Le 8 avril 2026, Nicolas Sarkozy a poursuivi son interrogatoire au palais de justice de Paris dans le cadre de son procès en appel concernant le financement libyen de sa campagne présidentielle de 2007. L’ancien président français a réitéré sa thèse selon laquelle les accusations portées contre lui seraient le fruit d’une manipulation orchestrée par le clan Kadhafi, motivée par la « haine » que ce dernier aurait nourrie envers lui pour son rôle dans la chute du régime libyen.
EN BREF
- Nicolas Sarkozy affirme que les accusations libyennes sont une machination du clan Kadhafi.
- Il rejette les preuves présentées comme étant insuffisantes et infondées.
- Le procès en appel fait suite à une condamnation à cinq ans de prison en première instance.
La situation en Libye, marquée par le Printemps arabe de 2011, a été un tournant pour de nombreux acteurs internationaux. C’est dans ce contexte que, le 10 mars 2011, Sarkozy reçoit à l’Élysée des membres du Conseil national de transition (CNT), reconnaissant cette institution comme le représentant légitime du pays. Cette action a été perçue comme une grave insulte par Mouammar Kadhafi, qui dirigeait la Libye d’une main de fer depuis 42 ans.

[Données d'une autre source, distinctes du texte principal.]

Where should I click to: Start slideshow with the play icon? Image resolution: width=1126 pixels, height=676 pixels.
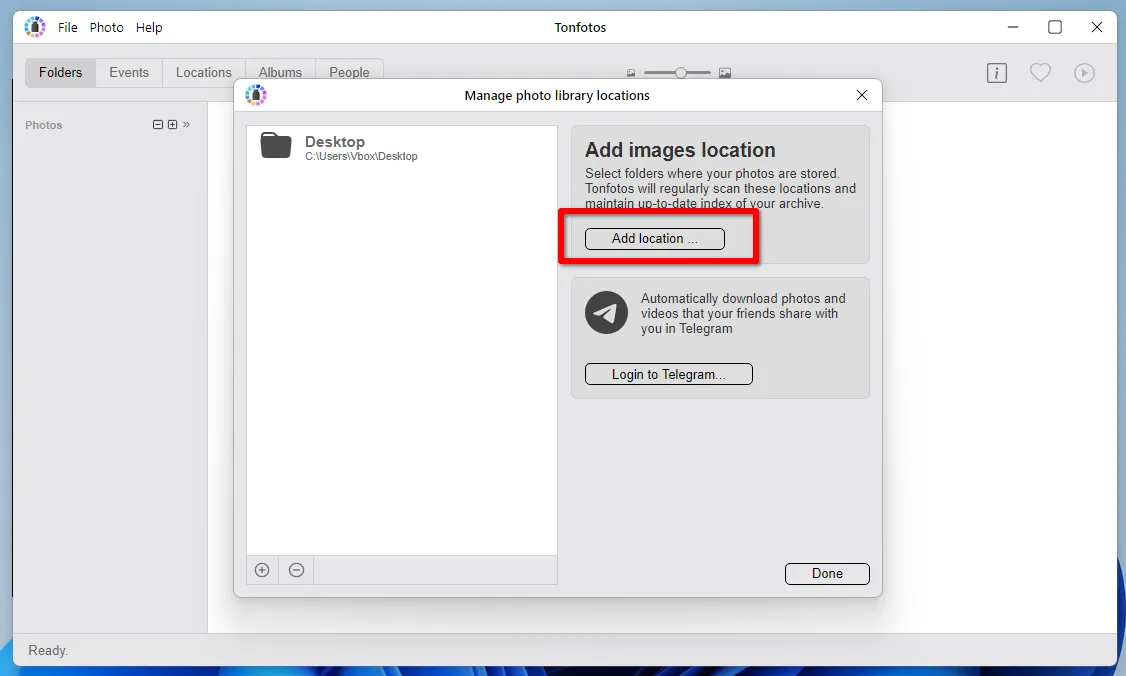pos(1084,73)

Sarkozy a souligné que cette rencontre avait été vécue comme un choc pour Kadhafi, déclarant : « Je suis le premier à avoir reconnu le CNT. Là est l’insulte profonde pour Kadhafi. Pour lui, la Libye, c’est lui. » Ce rapprochement a été suivi d’une dépêche de l’agence de presse libyenne, Jana, qui évoquait un « grave secret » pouvant entraîner la chute de Sarkozy, un premier signal de ce qui allait devenir une affaire judiciaire complexe.
En effet, les accusations de financement de sa campagne électorale par la Libye ont refait surface à plusieurs reprises, notamment par les déclarations de Kadhafi et de son fils, Saïf al-Islam, qui ont évoqué ce sujet dans des interviews. À ce sujet, Sarkozy a déclaré : « Il y a sept mois entre le moment où les frappes de l’Otan commencent et le moment où Mouammar Kadhafi est chassé du pouvoir. Sept mois pour me confondre, pour m’accabler. Qu’est-ce qui les empêchait de le faire ? »

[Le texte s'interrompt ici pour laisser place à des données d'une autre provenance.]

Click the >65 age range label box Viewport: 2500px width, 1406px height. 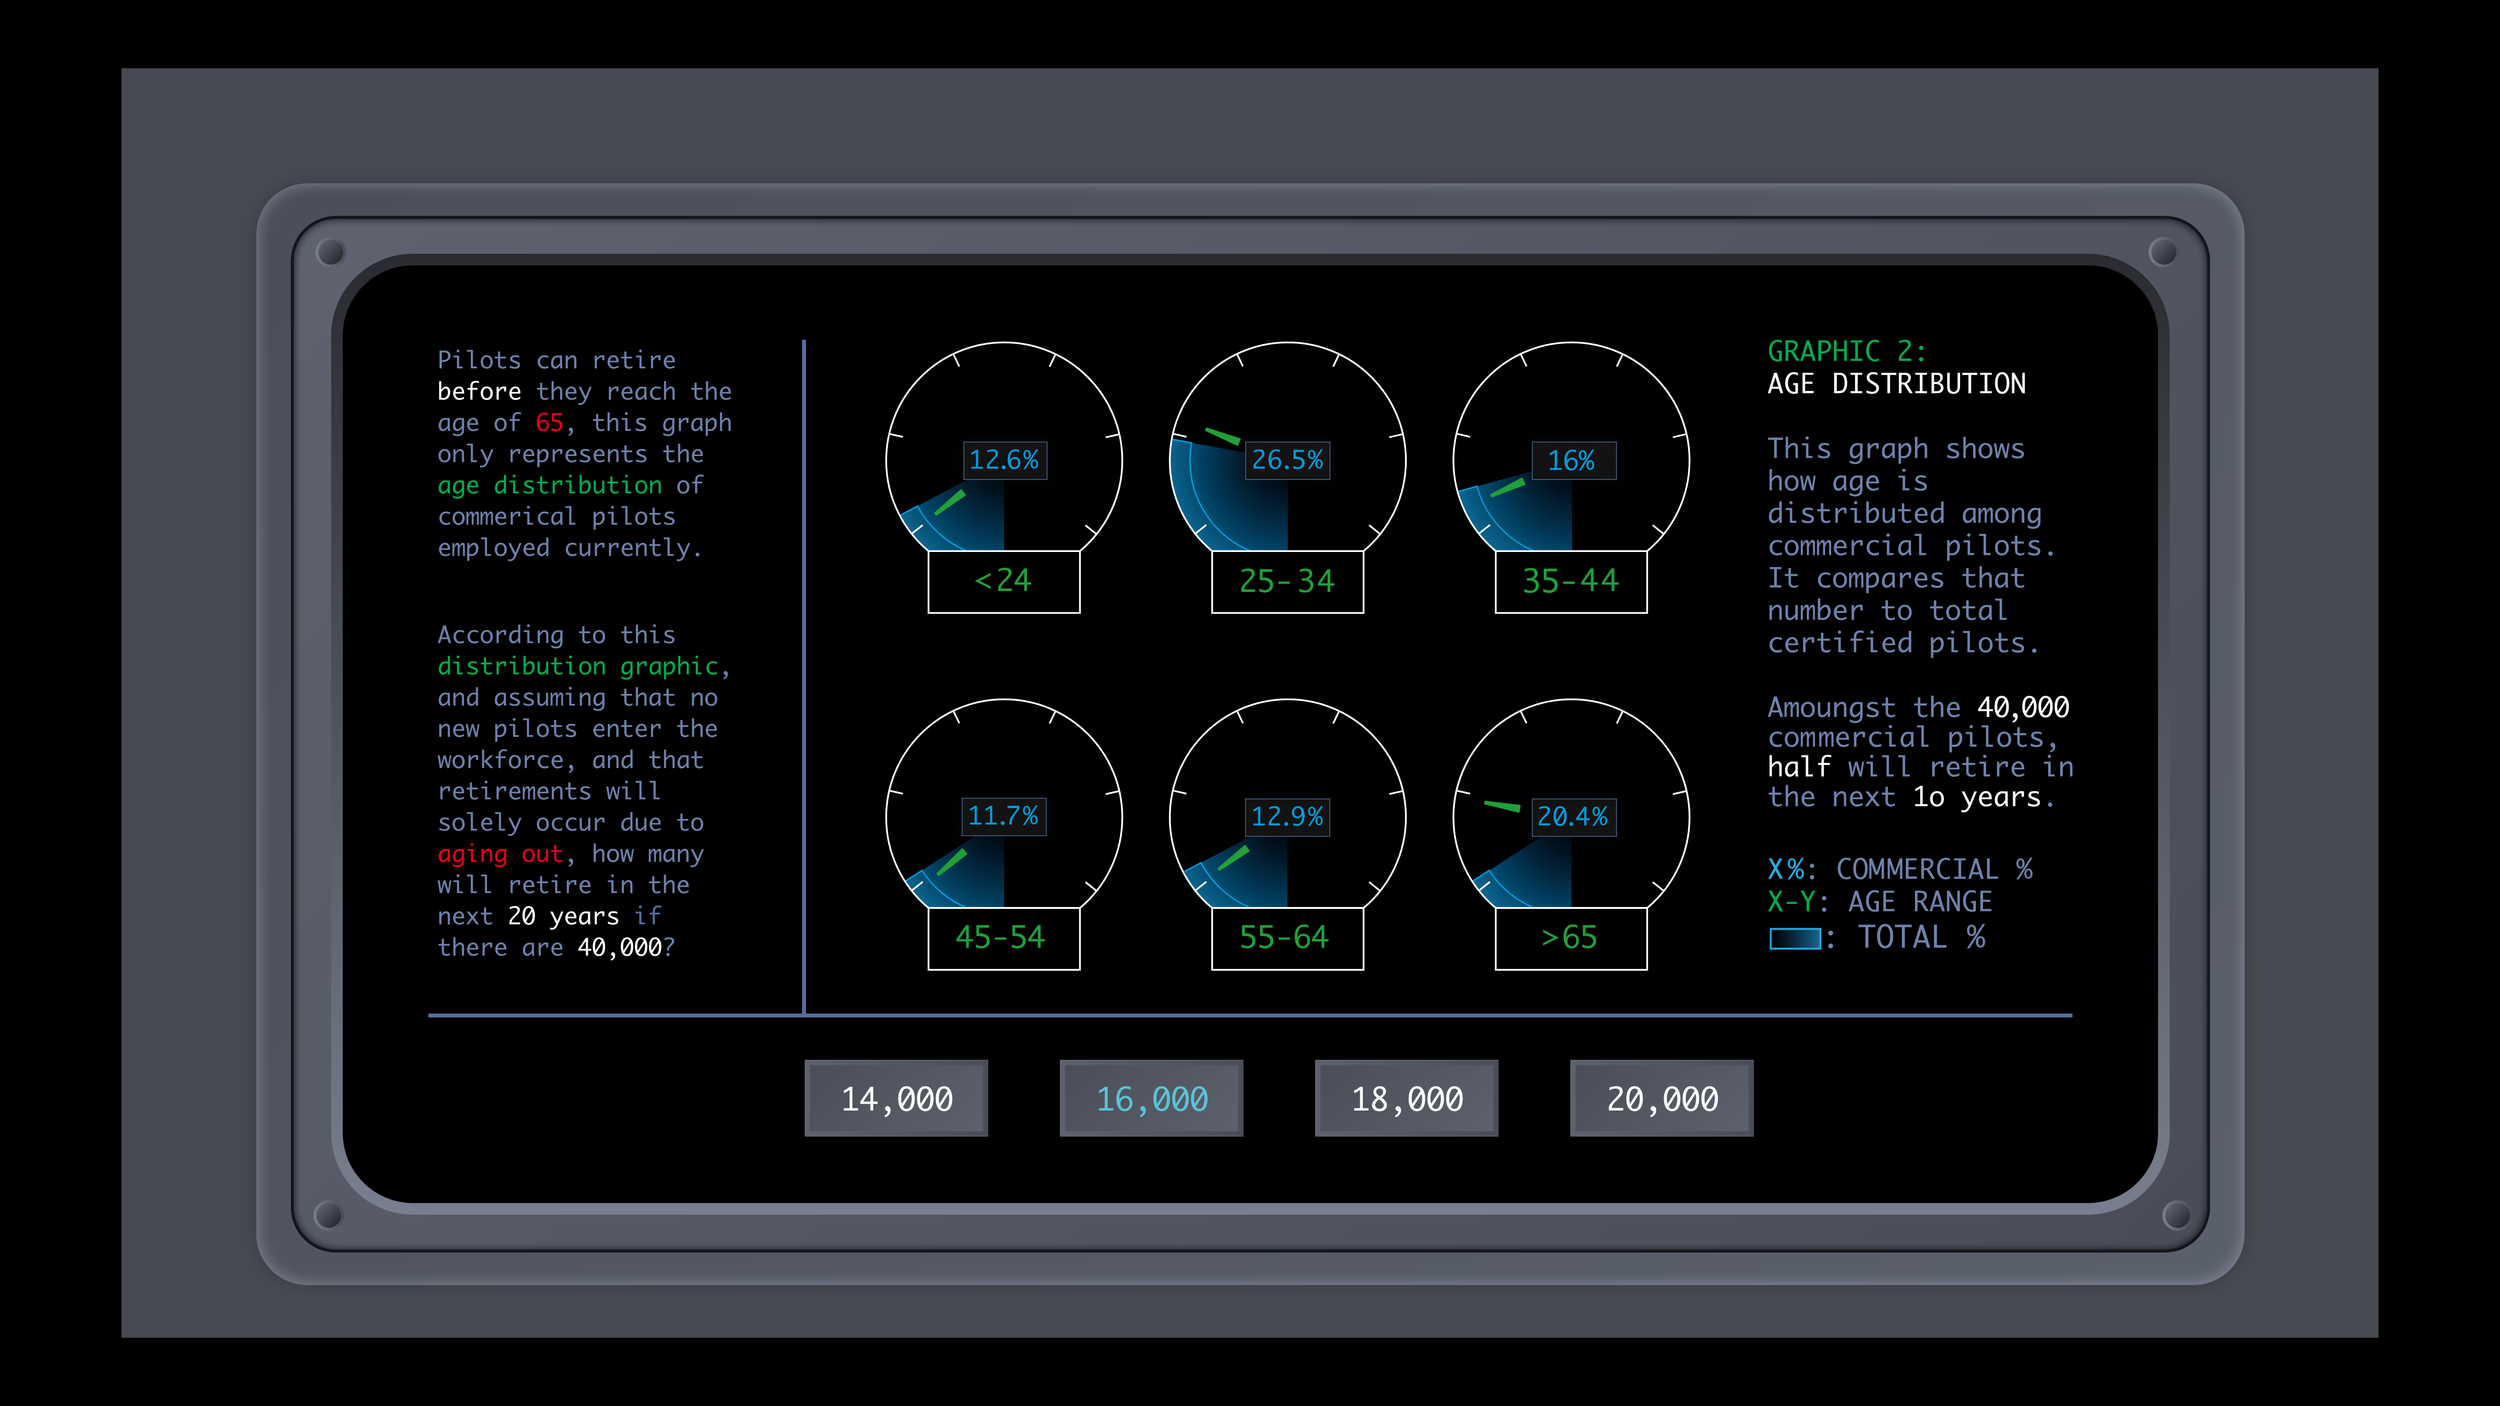click(x=1571, y=938)
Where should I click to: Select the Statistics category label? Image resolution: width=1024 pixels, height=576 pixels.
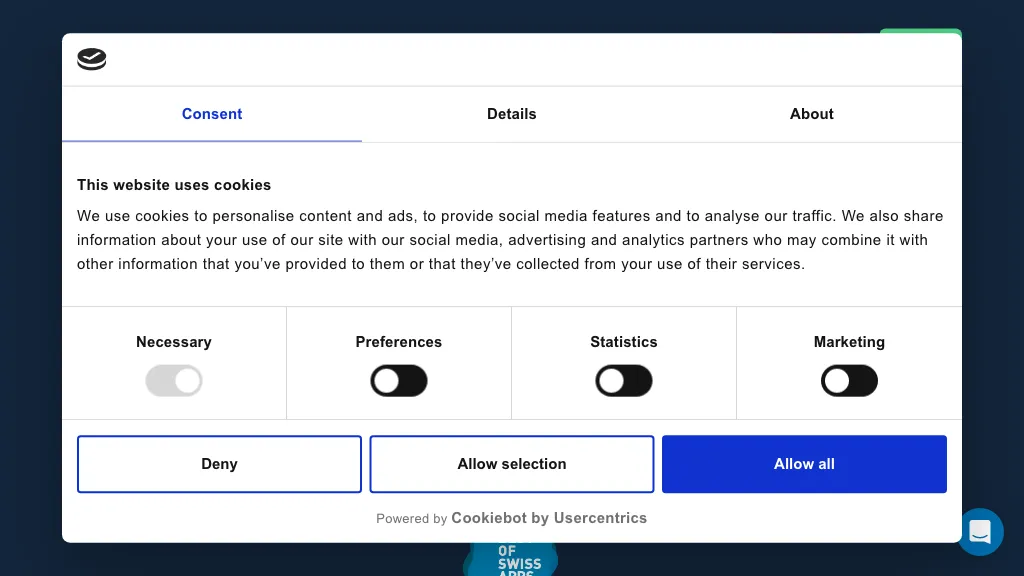pos(624,342)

Face aux questions de la cour, Sarkozy a insisté sur le fait qu’aucune preuve tangible n’avait été apportée contre lui : « A-t-on trouvé de l’argent dans la campagne ? Non. Ont-ils fourni des preuves ? Non. M’ont-ils injurié ? Oui, mais l’injure est-elle un élément de preuve ? »

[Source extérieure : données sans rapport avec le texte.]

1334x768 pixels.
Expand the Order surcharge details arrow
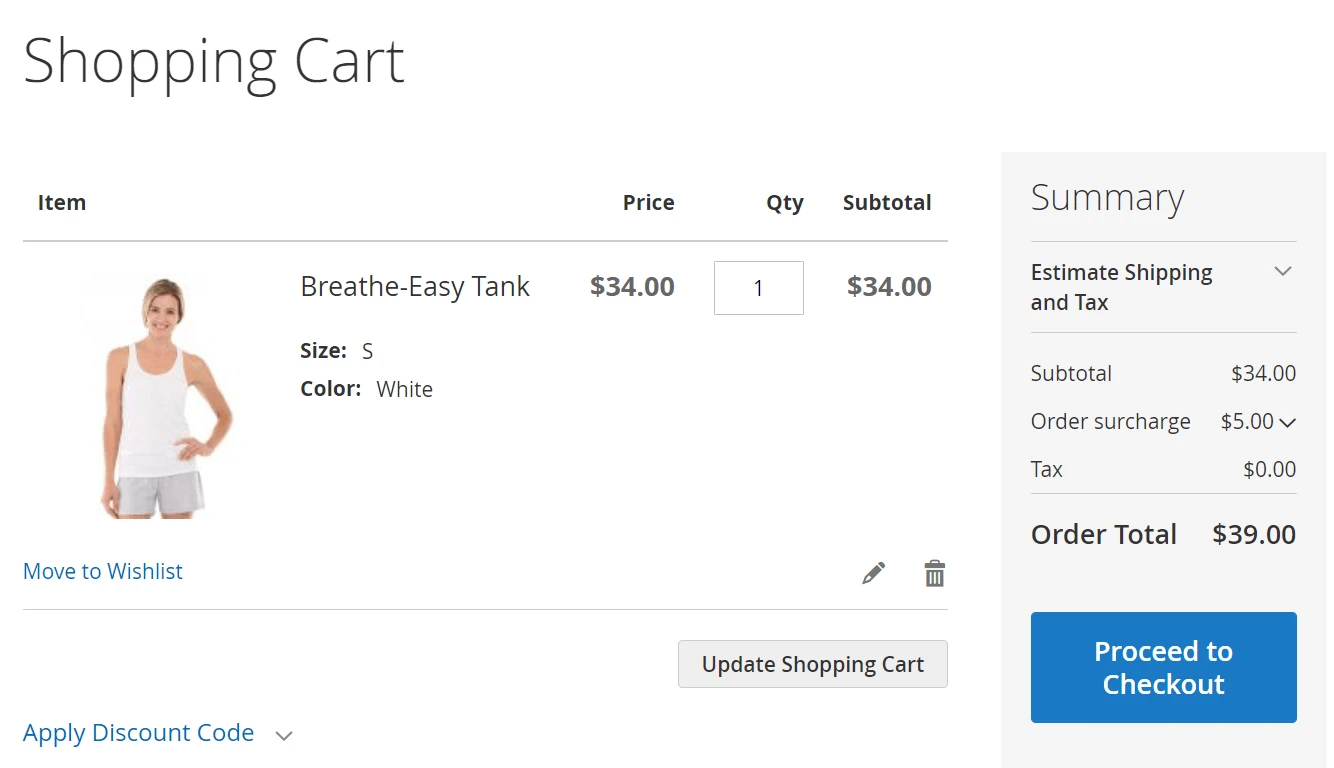point(1288,423)
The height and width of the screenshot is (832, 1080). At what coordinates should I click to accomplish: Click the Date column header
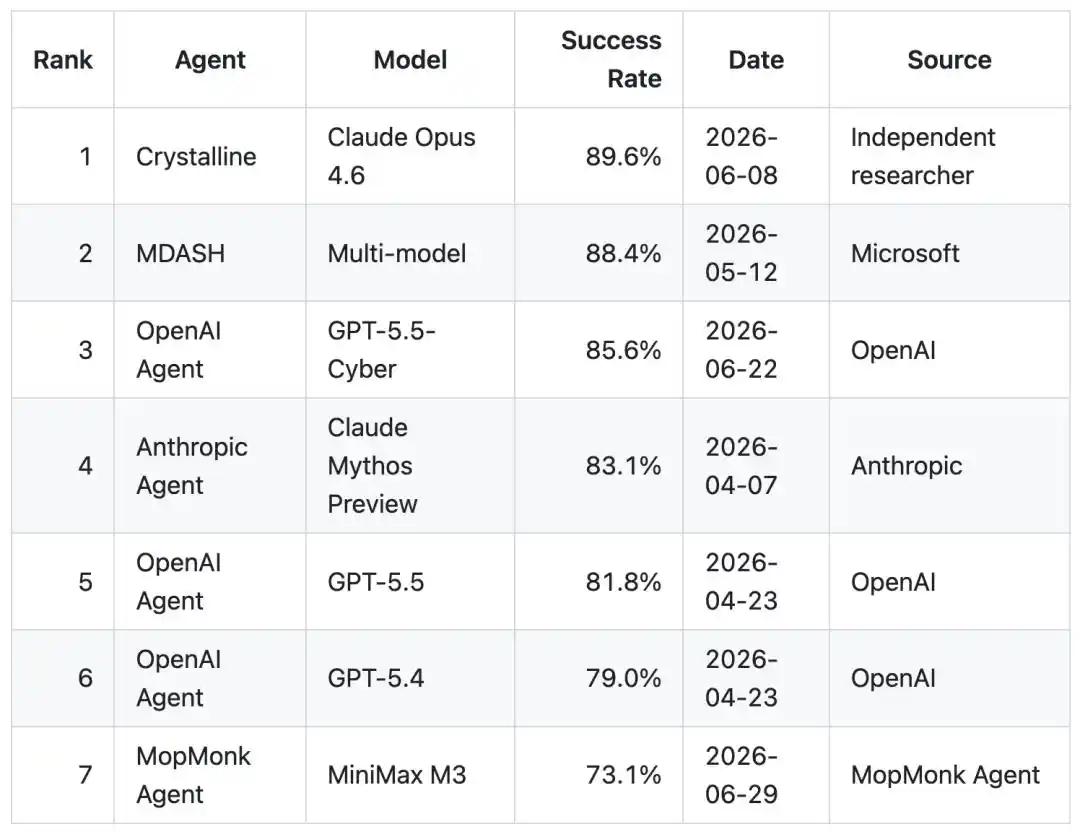756,60
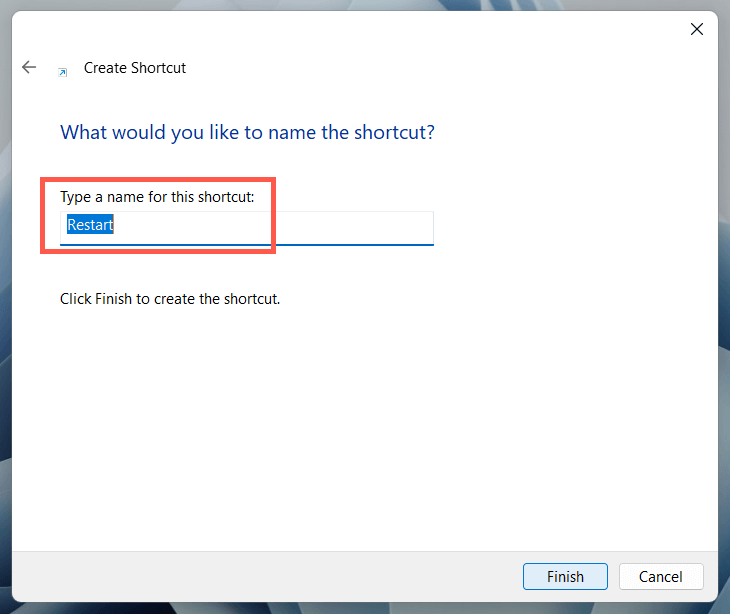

Un autre moment clé de son interrogatoire a été l’évocation des carnets posthumes de Choukri Ghanem, ancien ministre du Pétrole libyen, dont le contenu a été découvert après sa mort en 2012. Ces documents mentionnent une discussion autour d’un financement accordé à la campagne de Sarkozy. Toutefois, l’ancien président a balayé ces accusations, arguant que « Béchir Saleh a lui-même apporté un démenti formel de cette discussion ».
Sarkozy a attribué les accusations contre lui à une « haine viscérale » du clan Kadhafi, alimentée par son rôle dans l’opération militaire de l’Otan, qui a débuté le 19 mars 2011. Il a avancé que la chute d’un régime au pouvoir depuis plus de 40 ans a provoqué une panique chez les membres du clan Kadhafi, qui craignaient pour leur avenir et leurs finances.
En première instance, le tribunal correctionnel a relaxé Sarkozy de trois des quatre infractions qui lui étaient reprochées, mais l’a condamné pour association de malfaiteurs. Les juges ont estimé que bien que 6,5 millions d’euros aient été envoyés par la Libye en janvier et novembre 2006, le lien entre ces fonds et la campagne électorale de Sarkozy n’avait pas été établi. Ils ont également noté que ses collaborateurs, Claude Guéant et Brice Hortefeux, avaient tenté de négocier avec le régime libyen, ce qui a contribué à l’accusation d’association de malfaiteurs.
Ce procès en appel soulève de nombreuses questions sur l’interaction entre la politique internationale et les affaires intérieures françaises, tout en mettant en lumière les répercussions durables du Printemps arabe sur les figures politiques de l’époque.